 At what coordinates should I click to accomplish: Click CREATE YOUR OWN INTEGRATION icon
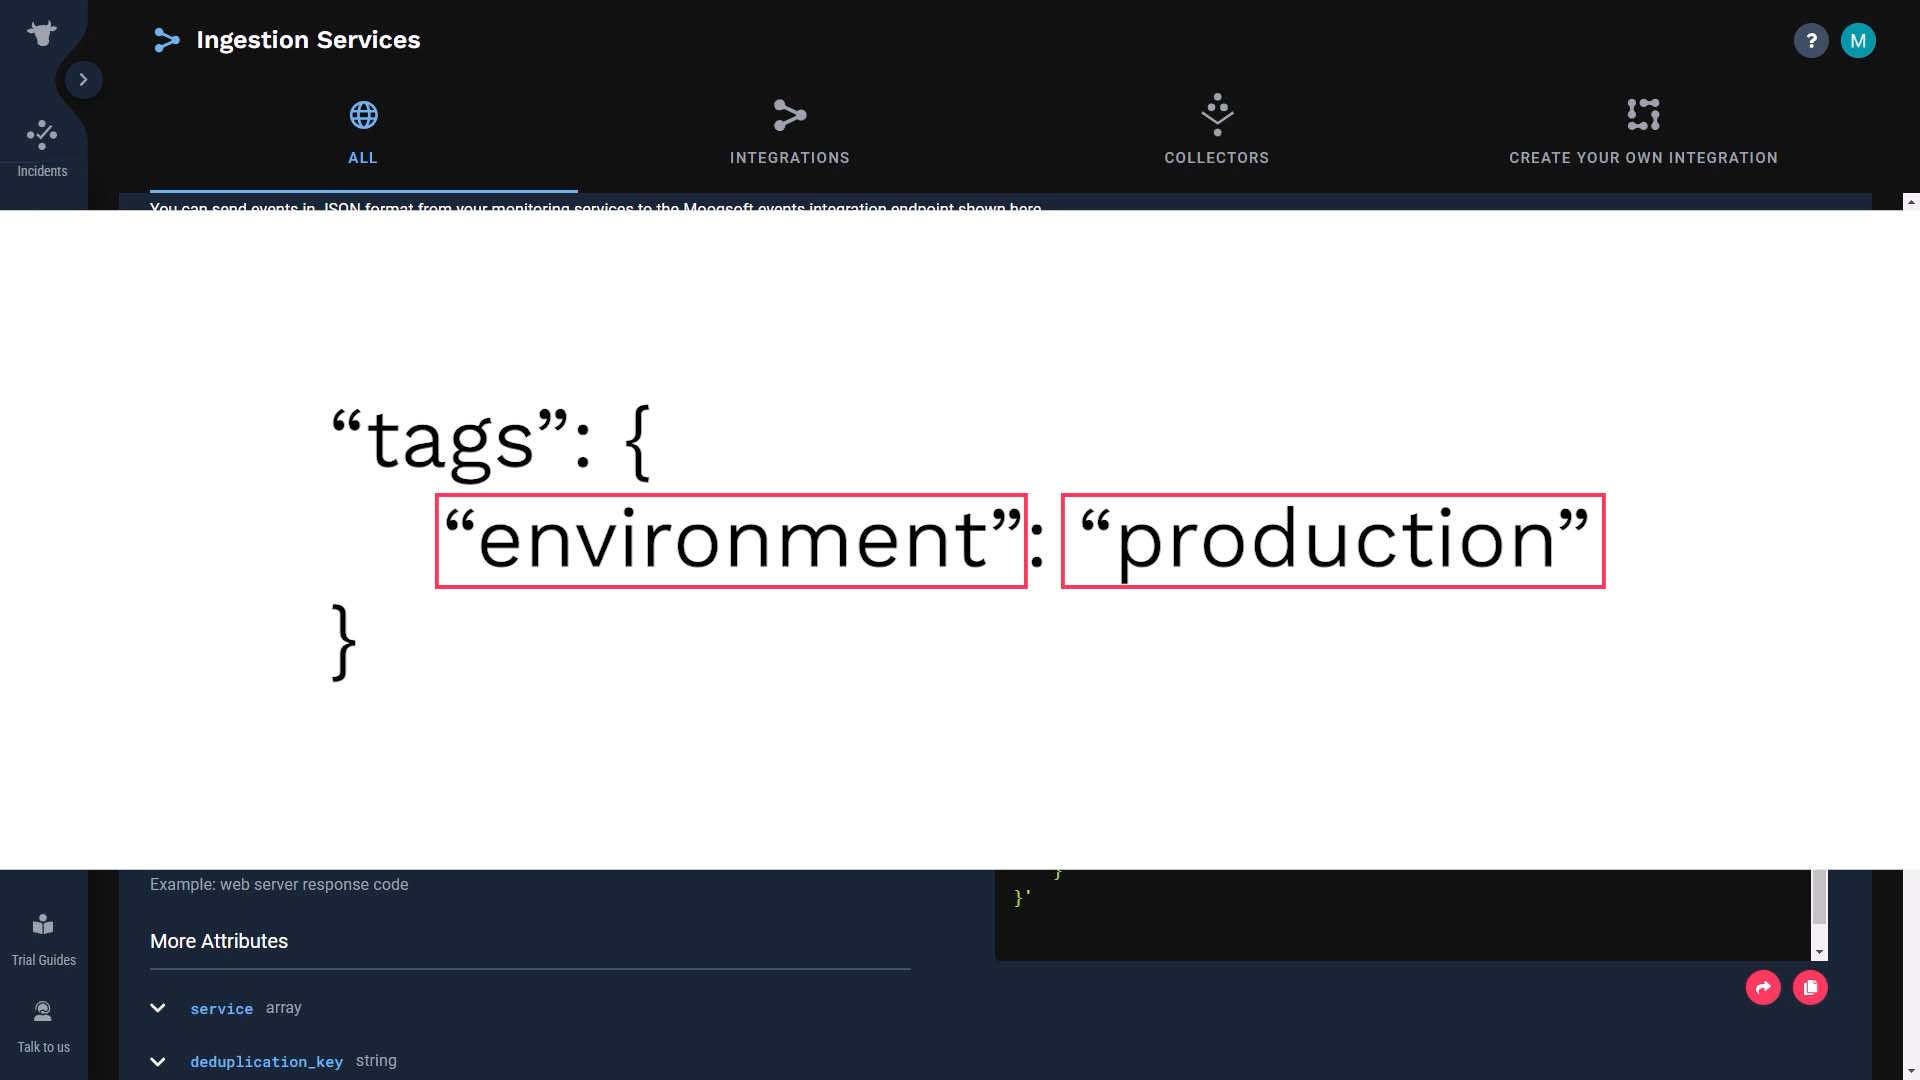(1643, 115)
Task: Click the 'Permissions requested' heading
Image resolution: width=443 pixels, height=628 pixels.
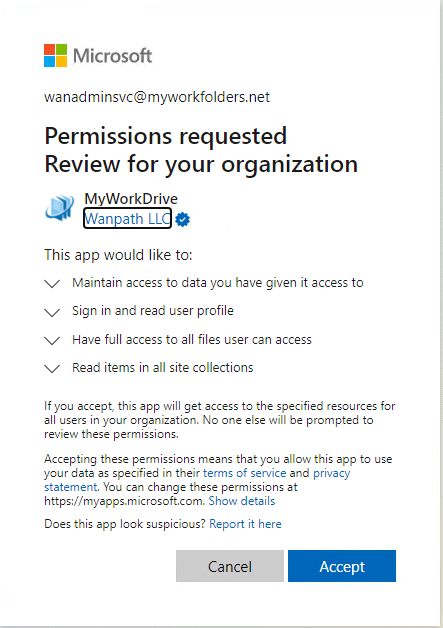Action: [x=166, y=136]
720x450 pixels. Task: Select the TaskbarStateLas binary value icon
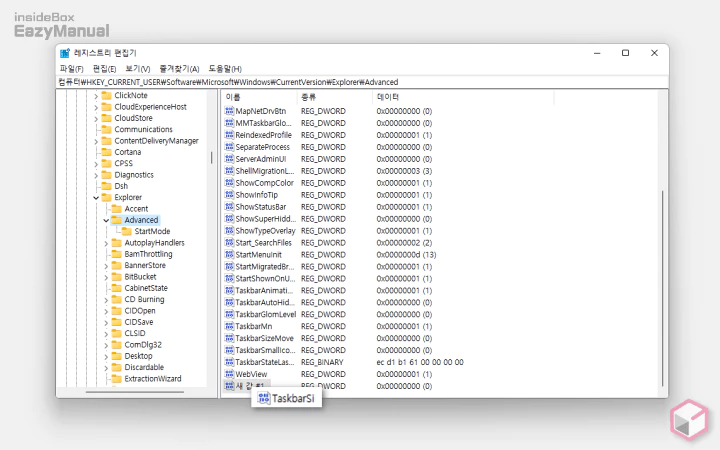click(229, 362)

---

■ Work task
Your task is to set down exactly the lines that run from the line holding "Task: Click the" through the close of the entries, including both ends. Pictures stay out.

■ Reply to the task
Task: Click the 'Permissions requested' heading
Image resolution: width=443 pixels, height=628 pixels.
Action: [x=166, y=136]
720x450 pixels. Task: Select the TaskbarStateLas binary value icon
click(229, 362)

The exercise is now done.